JNTOによると、2018年間訪日外客数は3,119万2千人(推計値)を記録し。観光庁「宿泊旅行統計調査」によると、2018年(速報値)の訪日外客延べ宿泊者数は、7,900万人を超えました。単純計算すれば、平均2.5日滞在ということになります。
これらの数字を国別に眺めてみると、2018年の訪日外客数上位は以下の様なグラフになっています。

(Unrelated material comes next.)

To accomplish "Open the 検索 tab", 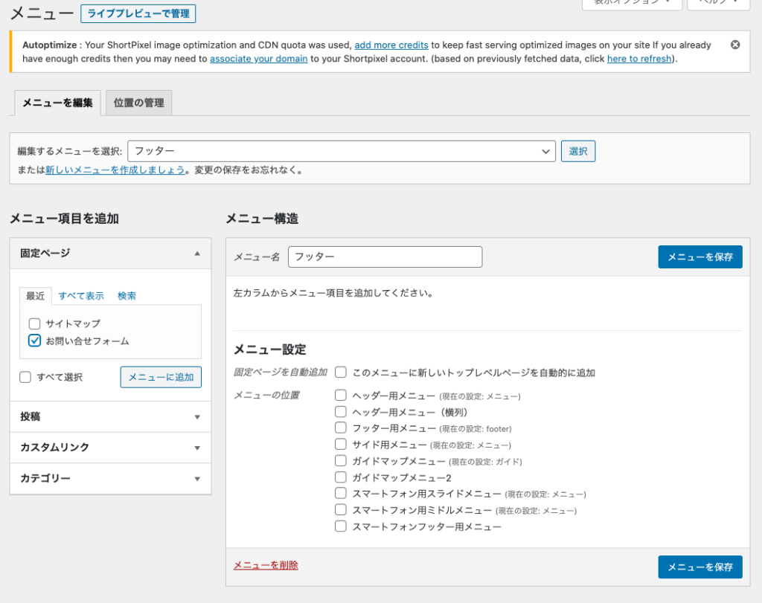I will point(126,295).
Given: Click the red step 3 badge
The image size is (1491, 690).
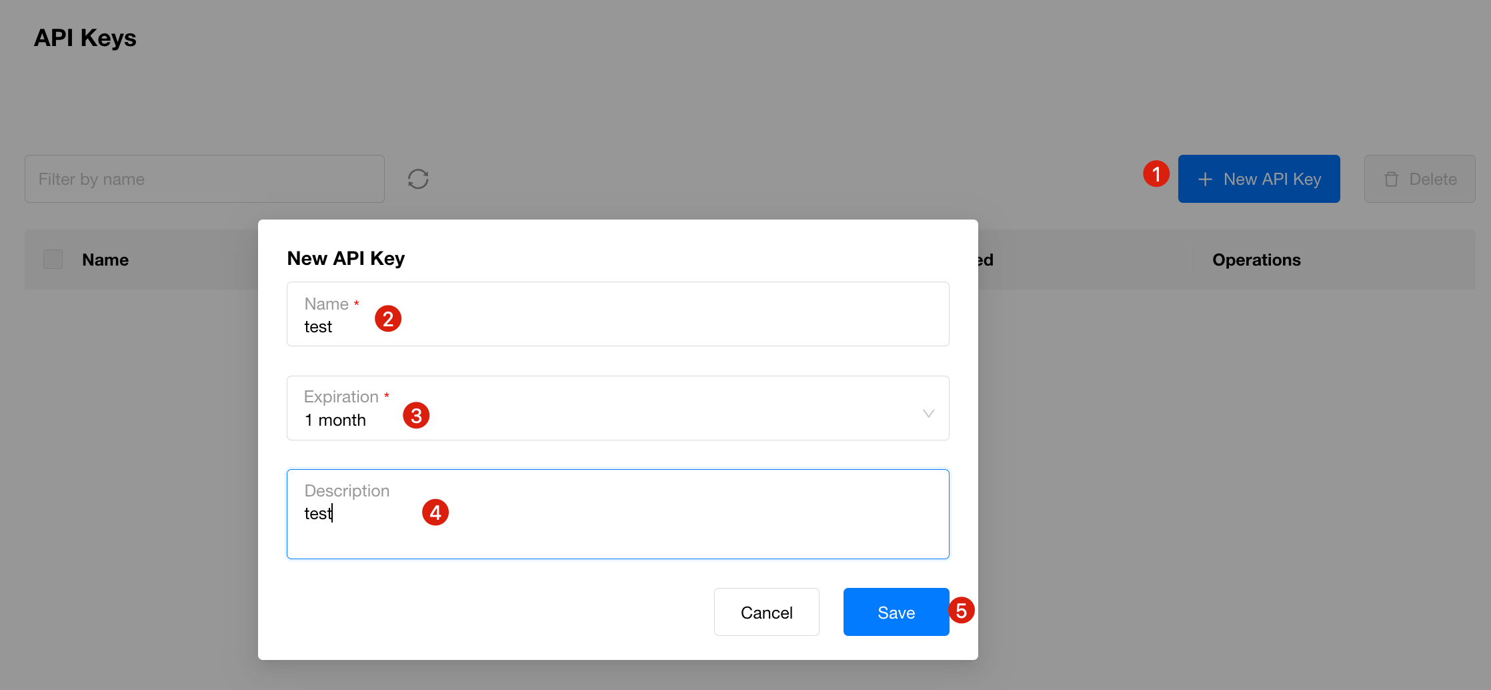Looking at the screenshot, I should 416,416.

出典:日本政府観光局(JNTO)2018年訪日外客数/観光庁「宿泊旅行統計調査」
ただし、この訪日外客数という数字は、基としたJNTOの資料にもしっかりと注釈があるとおり、一時上陸客、駐在員とその家族、留学生を含む数値です。つまり、一般的な印象である、観光およびビジネスで日本に来た方よりは多くなっています。(これは今回の2018年データだけではなく、全てそうです。)そして、観光庁のデータは宿泊施設からの報告を統計した物ですので、上記の表の通りに「延べ宿泊数(観光庁)÷訪日人数(JNTO)」という単純な割り算をして宿泊日数を求めると実態よりも短く見えることになります。様々な出典のデータを参照しながら計算すると、概ね3.9泊程度が観光客の平均宿泊数の実態と推計されます。

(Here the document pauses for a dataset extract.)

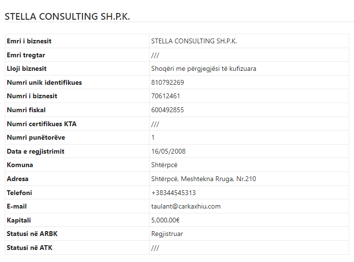
Task: Click the fiscal number 600492855
Action: coord(167,110)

2014年頃と比較すると、平均宿泊数はやや減少しているように思われますが、理由の一つは、訪日客数上位に。日本と比較的距離が近いアジアの国々が増えている事が挙げられます。タイ・フィリピン・インドネシア・ベトナムに関しては、訪日数増加が著しいです。特にタイは、東南アジア諸国で初めて訪日客数100万人超えを記録しました。東南アジア地域の訪日客は、全体の約11%を占めており、中国・韓国・台湾が近年毎年過去最高の訪日客数を記録している中でも、シェアを伸ばしています。
東南アジア諸国はこれまで、海外旅行と言えば、近隣国というのが大半でしたが、所得および可処分所得の増加、富裕層の安定増加、日本向け航空路線の就航および増便、ビザ発給およびビザ無し滞在要件の緩和などが背景にあります。中でも、個人視点としては、移動手段である航空路線が最も大きな理由と言えるでしょう。東南アジア各国の政情と経済に大きな変調がなければ、オリンピック以降も先数年に渡って安定した訪日客数の増加が見込まれています。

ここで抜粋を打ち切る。